Segundo o educador S, as práticas da educação popular são limitadas a ações
isoladas de alguns educadores. Por conta própria enfrentam os conflitos reconhecem os
limites, no entanto, acreditam na possibilidade de uma educação de possibilidades que
atendam os sonhos das classes populares.
Aqui são mais de cinquenta professores, não mais que cinco sabem sobre a
educação popular, e se você for falar com eles sobre o que de fato é a
80
educação popular, a maioria vai gostar, vai querer saber mais e tenho certeza
que convenceríamos a maioria deles (Educador S, 43 anos)
Para o educador S, a “recusa” de muitos educadores e educandos com a
educação popular é a falta de conhecimento. Para ele é preciso educadores e educadores
se rebelarem contra essa ideia.
Eu percebo que a grande recusa da educação popular na escola pública por
parte dos professores e alunos é a falta de conhecimento, as classes
dominantes fazem um trabalho tão intenso de opressão que nos fazem sentir
culpados pela nossa própria miséria. E isso, acaba tomando força junto aos
professores e alunos, às vezes acho que estou remando contra a maré
(Educador S, 43 anos)
Talvez seja preciso remar mesmo contra a maré. Uma maré que se inicia numa
ordem vertical impondo às classes populares mordaças e algemas com o objetivo de que
as mesmas continuem na sua condição de objeto que servem para manter uma ordem
posta por uma elite dominante.
Sobre a relação com os educandos o mesmo relata que para se manter uma
relação harmoniosa numa sala de aula, onde há diferenças de idade, religião, opção
sexual, tem que ter muita paciência para se construir uma relação de respeito, pois todos
estão ali, acreditando que a sua verdade é a verdade absoluta e que até desconstruir
alguns conceitos e construir outros leva certo tempo.

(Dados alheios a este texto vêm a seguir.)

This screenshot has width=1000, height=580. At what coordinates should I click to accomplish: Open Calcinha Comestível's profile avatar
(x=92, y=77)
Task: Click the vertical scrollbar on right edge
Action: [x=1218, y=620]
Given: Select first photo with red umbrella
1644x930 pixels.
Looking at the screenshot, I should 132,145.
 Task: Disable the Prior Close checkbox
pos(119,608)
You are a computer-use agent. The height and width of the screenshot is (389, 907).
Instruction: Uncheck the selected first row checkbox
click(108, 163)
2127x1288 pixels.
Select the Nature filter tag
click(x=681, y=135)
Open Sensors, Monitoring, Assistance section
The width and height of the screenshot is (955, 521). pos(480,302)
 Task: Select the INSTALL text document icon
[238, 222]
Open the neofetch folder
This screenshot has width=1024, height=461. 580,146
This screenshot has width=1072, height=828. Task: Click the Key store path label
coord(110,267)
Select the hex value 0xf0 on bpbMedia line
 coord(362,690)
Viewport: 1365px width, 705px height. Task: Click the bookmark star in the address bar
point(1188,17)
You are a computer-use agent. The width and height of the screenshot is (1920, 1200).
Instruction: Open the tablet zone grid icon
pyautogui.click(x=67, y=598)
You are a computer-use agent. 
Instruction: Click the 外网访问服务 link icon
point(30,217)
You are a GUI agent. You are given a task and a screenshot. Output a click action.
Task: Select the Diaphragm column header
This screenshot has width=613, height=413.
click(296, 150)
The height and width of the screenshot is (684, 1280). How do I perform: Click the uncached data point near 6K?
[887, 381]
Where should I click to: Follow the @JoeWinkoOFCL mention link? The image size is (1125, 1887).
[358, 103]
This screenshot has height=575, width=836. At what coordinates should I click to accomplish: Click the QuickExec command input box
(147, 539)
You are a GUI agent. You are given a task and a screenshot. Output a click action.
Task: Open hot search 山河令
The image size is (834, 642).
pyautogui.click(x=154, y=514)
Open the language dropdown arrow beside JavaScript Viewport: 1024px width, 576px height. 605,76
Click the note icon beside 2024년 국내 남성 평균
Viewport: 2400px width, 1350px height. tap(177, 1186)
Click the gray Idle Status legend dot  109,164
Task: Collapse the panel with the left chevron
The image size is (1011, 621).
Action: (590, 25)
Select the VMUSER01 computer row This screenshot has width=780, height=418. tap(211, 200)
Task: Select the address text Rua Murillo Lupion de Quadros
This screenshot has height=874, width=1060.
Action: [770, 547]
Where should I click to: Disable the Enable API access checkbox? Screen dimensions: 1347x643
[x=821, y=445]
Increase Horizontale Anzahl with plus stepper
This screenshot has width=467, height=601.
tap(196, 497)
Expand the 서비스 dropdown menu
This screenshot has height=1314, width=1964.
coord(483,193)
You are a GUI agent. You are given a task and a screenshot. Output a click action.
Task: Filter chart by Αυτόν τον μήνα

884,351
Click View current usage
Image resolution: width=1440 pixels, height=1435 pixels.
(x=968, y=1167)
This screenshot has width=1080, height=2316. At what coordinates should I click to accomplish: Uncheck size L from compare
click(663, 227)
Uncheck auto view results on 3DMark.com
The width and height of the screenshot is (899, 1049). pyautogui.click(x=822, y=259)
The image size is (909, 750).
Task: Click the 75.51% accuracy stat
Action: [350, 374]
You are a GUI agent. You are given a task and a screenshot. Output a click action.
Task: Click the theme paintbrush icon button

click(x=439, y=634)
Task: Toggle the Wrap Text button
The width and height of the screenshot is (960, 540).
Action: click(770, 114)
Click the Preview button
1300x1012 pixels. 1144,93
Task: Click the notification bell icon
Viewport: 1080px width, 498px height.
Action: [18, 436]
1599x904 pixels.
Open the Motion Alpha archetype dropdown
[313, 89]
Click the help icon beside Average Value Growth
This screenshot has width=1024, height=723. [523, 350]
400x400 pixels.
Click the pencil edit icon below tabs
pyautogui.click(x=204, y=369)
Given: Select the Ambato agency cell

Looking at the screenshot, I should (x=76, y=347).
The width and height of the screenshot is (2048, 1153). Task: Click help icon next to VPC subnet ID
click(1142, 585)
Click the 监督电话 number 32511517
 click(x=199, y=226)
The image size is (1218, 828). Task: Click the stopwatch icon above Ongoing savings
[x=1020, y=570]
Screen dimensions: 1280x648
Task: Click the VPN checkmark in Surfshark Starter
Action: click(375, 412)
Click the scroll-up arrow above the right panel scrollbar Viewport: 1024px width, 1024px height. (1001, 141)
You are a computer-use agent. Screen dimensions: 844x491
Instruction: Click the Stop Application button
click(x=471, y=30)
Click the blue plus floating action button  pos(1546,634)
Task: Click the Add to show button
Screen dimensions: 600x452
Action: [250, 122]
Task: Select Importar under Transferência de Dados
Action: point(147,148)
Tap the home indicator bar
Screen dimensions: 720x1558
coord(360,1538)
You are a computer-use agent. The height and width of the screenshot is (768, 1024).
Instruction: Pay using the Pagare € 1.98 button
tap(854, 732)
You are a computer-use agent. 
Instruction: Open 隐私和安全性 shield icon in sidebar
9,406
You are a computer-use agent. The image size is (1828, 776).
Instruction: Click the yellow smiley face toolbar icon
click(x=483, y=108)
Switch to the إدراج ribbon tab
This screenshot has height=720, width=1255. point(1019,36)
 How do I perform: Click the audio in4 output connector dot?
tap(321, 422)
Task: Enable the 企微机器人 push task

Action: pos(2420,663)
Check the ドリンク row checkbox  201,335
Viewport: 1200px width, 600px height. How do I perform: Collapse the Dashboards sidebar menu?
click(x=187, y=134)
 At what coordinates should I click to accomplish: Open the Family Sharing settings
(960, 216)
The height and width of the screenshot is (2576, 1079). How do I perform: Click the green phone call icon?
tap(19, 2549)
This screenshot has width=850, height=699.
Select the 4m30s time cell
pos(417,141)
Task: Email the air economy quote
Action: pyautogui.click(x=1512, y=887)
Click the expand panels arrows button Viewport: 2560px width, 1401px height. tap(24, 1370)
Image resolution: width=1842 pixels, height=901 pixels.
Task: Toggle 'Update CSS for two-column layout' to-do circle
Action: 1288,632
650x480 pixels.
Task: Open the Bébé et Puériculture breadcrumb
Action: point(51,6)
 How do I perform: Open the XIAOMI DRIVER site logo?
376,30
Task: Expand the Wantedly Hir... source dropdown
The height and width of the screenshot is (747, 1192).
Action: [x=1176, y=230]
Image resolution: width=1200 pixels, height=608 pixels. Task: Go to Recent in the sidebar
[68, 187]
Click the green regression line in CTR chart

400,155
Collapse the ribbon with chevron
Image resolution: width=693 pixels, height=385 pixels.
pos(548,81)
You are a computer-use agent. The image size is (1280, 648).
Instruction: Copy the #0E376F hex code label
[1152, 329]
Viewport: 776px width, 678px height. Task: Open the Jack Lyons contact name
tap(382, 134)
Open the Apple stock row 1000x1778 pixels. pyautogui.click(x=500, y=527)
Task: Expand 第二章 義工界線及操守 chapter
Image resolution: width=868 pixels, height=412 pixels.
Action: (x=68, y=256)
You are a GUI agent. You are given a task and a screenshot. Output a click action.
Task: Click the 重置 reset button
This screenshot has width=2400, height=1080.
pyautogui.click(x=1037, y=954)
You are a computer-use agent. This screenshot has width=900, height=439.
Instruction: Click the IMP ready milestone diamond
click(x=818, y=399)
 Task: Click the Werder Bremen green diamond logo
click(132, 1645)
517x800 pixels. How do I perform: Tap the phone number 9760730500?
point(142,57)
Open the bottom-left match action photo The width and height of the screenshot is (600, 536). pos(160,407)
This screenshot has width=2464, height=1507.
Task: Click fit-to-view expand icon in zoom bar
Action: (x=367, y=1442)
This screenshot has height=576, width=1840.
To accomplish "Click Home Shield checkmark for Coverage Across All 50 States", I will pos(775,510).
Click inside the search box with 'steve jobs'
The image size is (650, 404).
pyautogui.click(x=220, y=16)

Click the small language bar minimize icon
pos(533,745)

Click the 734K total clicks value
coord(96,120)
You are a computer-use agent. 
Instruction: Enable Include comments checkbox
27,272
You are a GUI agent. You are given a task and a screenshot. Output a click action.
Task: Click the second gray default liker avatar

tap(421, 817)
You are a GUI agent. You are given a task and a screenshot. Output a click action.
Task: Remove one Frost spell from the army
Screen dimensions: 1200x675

A primeira coisa que converso com os meus educandos é que precisamos
respeitar e as diferenças, o segundo passo é conviver com essas diferenças o
que é mais complicado. [...] Com o passar do tempo esses laços de amizades
vão crescendo e a gente começa a entender melhor e respeitar os outros [...]
eu tenho o número do telefone de todos os meus educandos, a gente se fala
muito fora da escola, convites para almoço e festinhas não faltam, a partir do
momento em que a gente vai estreitando as nossas relações a confiança
aumenta, aumentando a confiança o aprendizado melhora. (Educador S, 43
anos).
No decorrer dos diálogos construídos com o educador pesquisado e seus
educandos, além das observações feitas, foi possível constatar a veracidade dessa
relação, os educandos se dirigiam ao educador com muito carinho e respeito – jamais
com medo ou inferioridade – e essa relação se fortalece ao momento em que os laços de
confiança aumentam.
O educador S, convicto de suas teimosias afirma que “a educação estar a serviço
da felicidade das pessoas e não a serviço de grupos econômicos” (Educador S). Para ele,
81
sua atuação independe da posição do estado. E que tem aproveitado essa relação, para
denunciar a seus educandos a educação ofertada a eles. Para ele, essas atuações,
indiretamente, têm contribuído para o surgimento de políticas públicas educacionais que
começam a atender os educandos a partir de suas necessidades.
Ao nos dirigirmos para o final do nosso diálogo, o educador afirma que reduzir
a educação ao ambiente escolar, é um erro e uma ideia de quem ver a educação como
uma transmissão de conhecimento, não como uma ferramenta que liberta e para que isso
aconteça o educador tem que ter disponibilidade para dar maior atenção aos educandos,
conhecê-los e aproximar-se mais deles, independentemente da faixa etária.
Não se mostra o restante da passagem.